RECORD EXTRACTS below:

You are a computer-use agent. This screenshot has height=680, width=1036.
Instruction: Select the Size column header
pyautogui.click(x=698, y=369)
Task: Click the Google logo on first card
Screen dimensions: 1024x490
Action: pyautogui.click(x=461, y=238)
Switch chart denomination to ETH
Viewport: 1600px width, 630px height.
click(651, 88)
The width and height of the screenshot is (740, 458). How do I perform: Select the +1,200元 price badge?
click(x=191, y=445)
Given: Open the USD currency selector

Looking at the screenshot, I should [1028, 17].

End of RECORD EXTRACTS.

When you reach the line containing "The width and" in the data above, retype it and each line after it through the final one, exactly as written.

__OUTPUT__:
The width and height of the screenshot is (740, 458). How do I perform: Select the +1,200元 price badge?
click(x=191, y=445)
Given: Open the USD currency selector

Looking at the screenshot, I should [1028, 17].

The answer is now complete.